Egypt's Salafist party announced for the first time on Tuesday that it will honor all of the country's existing agreements, including its peace treaty with Israel.
The Salafis, a radical Islamist sect whose Al-Nour party won 25 to 30 percent of the vote in the first two rounds of Egypt's parliamentary elections, also said they would not object to having contact with Israel.
Yousri Hammad, a spokesman for Al-Nour, told the Kuwaiti paper Al Rai Al Aam on Tuesday that his party sees no barrier to holding contacts with Israel as long the Egyptian Foreign Ministry approves and the contacts are not secret.
He said Al-Nour doesn't agree with the position of the Muslim Brotherhood, which opposes all contact with Israeli government representatives.
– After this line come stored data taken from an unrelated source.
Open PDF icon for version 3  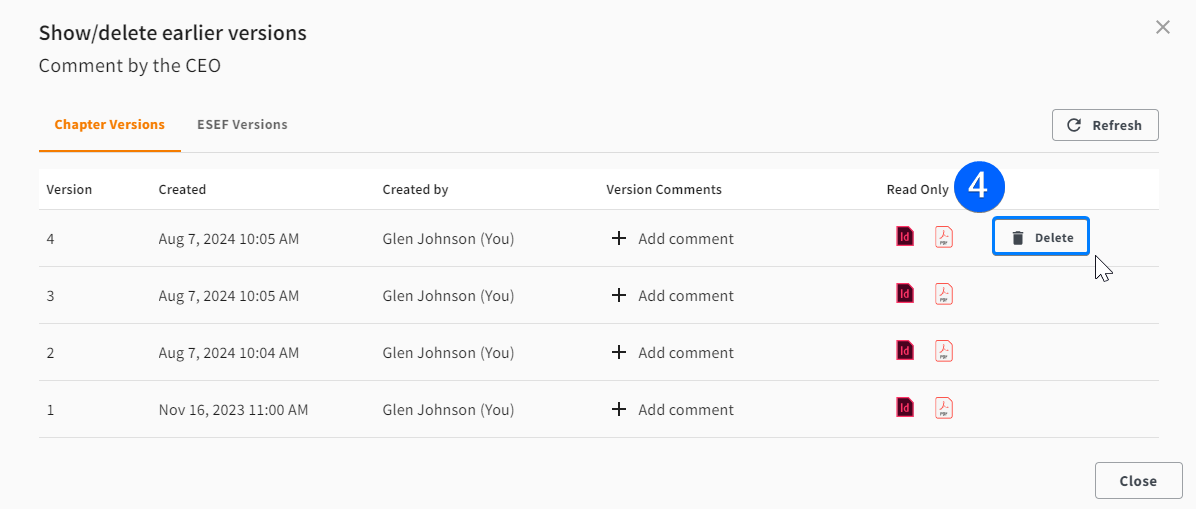pyautogui.click(x=944, y=294)
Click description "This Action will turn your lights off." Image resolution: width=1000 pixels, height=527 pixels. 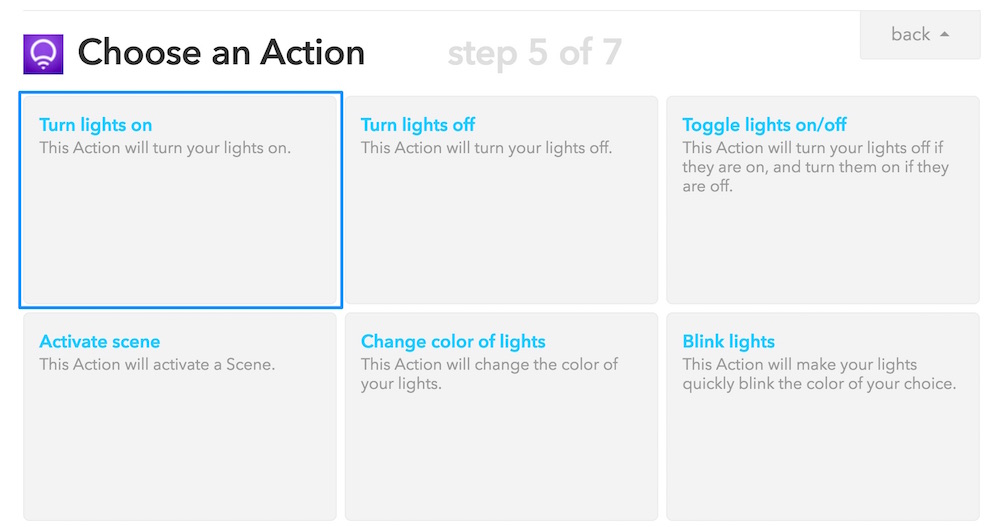(x=486, y=148)
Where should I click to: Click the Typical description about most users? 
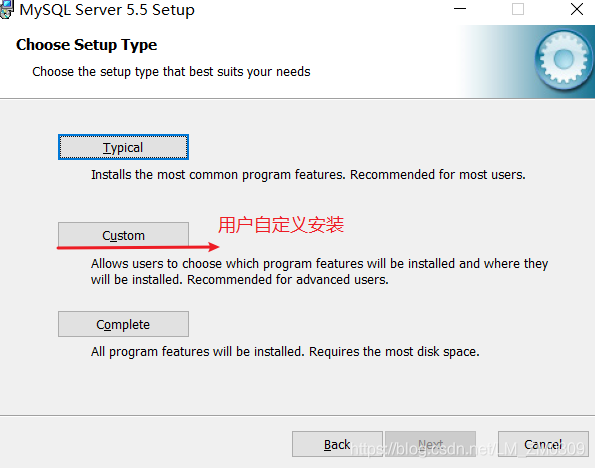[308, 175]
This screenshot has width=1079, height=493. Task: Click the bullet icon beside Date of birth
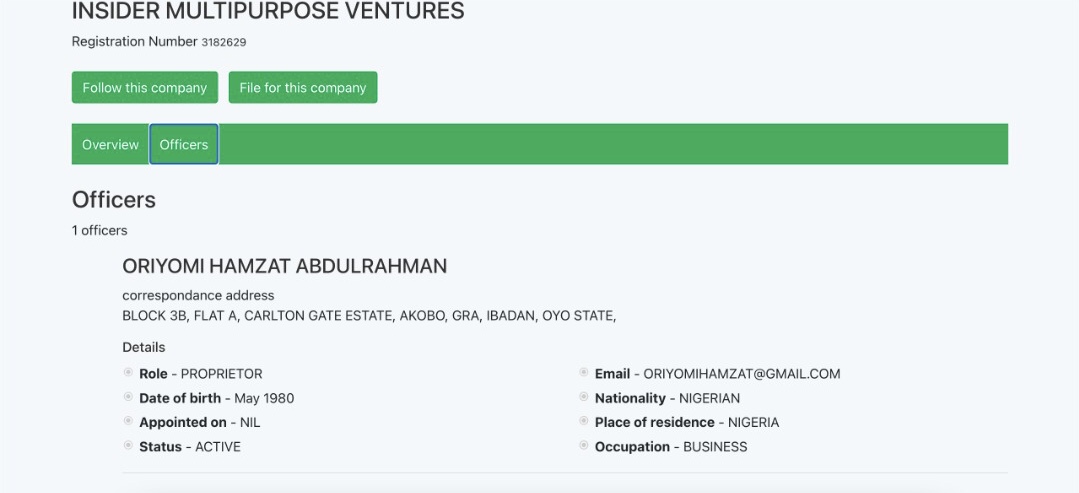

The Muslim Brotherhood, while also Islamist, is generally considered more moderate than the Salafis, and Hammad's unprecedented statement thus appears to be an effort to paint Al-Nour as more pragmatic than it has been perceived. That could help it further increase its strength in the third round of parliamentary elections, which are due to take place early next month.
Hammad's remarks come on the heels of comments made to Haaretz earlier this week by a senior Israeli official, who said that Israel's new ambassador to Egypt, Yaakov Amitai, would try to establish contact with the country's Islamist parties, including both the Muslim Brotherhood and Al-Nour.
The official explained that it is the ambassador's job to try to forge ties with anyone in a position of power, which means trying to talk with "anyone who wants to and agrees to talk to him, even if those contacts are not made public."
"We must conduct a dialogue with Islamic parties in friendly Arab states, and if the Salafist movement agrees, with it as well," the official said. "We should make every effort to explain that we are not the enemies of the Egyptian people or enemies of the Palestinians. The Palestinians cannot continue to hold the Arab world by the tail."
Meanwhile, in Cairo, clashes between demonstrators and the security forces resumed before dawn on Tuesday at several places around the city. Police used tear gas and rubber bullets to disperse the protesters, and several demonstrators were reportedly wounded.
This was the fifth straight day of clashes. On Monday, at least three people were killed, raising the death toll since the violence began on Friday to 13.
UN Secretary General Ban Ki-moon on Tuesday denounced the use of what he termed excessive force against the demonstrators, saying it deepened schisms within the Egyptian people and cast a heavy shadow over the country's first free elections in decades. U.S. Secretary of State Hillary Clinton also voiced deep concern over the violence.